Materialized Masking

The Masking node is used to mask and obfuscate column values so that it can't be read.

Masking is an important part of the data flow pipeline for many organizations. Sometimes, due to things like government regulations or privacy concerns, it's necessary to hide protected data in test environments, so that this data is not seen by non-production users like developers, partners, customers, and so on. Examples of data that often need to be hidden include names, phone numbers, addresses, credit card details, insurance details, and more.

Materialized data maskingreplaces the original value. This means that the masked values can still be analyzed logically, even if the actual value isn't seen.

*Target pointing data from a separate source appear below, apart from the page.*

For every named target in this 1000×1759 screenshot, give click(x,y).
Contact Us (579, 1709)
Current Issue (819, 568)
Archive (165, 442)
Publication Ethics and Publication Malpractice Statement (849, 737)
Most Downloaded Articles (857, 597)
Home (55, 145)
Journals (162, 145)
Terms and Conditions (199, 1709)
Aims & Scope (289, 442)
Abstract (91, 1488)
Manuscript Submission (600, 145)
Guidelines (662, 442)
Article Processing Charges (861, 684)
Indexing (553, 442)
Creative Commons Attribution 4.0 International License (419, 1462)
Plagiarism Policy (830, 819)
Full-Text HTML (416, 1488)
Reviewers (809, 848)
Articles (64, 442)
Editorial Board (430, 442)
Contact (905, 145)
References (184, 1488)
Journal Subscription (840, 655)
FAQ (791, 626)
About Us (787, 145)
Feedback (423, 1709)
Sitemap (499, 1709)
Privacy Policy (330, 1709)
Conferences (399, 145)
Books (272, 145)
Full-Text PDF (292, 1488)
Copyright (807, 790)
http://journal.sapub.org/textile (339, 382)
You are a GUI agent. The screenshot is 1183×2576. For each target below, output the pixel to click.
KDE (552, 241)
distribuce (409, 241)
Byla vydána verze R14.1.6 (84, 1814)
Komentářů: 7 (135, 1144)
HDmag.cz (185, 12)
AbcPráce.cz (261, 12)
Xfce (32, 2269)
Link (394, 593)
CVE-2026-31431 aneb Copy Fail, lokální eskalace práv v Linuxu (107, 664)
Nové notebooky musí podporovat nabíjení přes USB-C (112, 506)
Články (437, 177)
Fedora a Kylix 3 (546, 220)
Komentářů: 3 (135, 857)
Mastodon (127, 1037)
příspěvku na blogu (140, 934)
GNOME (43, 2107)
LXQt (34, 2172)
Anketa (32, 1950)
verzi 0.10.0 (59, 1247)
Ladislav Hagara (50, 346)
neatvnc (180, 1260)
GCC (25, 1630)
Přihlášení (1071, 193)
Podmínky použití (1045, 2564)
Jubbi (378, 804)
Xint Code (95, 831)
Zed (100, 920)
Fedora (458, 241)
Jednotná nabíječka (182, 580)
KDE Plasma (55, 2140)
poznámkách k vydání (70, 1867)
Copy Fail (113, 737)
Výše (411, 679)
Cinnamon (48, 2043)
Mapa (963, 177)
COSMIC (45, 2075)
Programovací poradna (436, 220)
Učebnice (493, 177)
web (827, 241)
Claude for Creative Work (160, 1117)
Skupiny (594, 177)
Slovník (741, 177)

For instance, say you have two columns listing staff names in 2 different tables, called 'Staff' and 'Managers'. Some employees are listed in both these tables; one such employee is 'Jane Smith'. In both tables, Jane Smith is masked as '12345abcde', meaning this employee can be analyzed logically from both tables.

To perform data masking, configure the Masking node on the relevant table; for all masked columns, the original string will be replaced by a random string of letters and numbers.

Tip: If you do not require materialized masking, but instead want to mask columns only when users with particular roles attempt to view them, you should apply Dynamic Data Masking.

Configure a Masking Node

Connect the Masking node to the Select node representing the relevant table. Go to the Properties panel and from the Masking Node window select the relevant columns form the drop-down list. Each row in the given column or columns is replaced with a random string.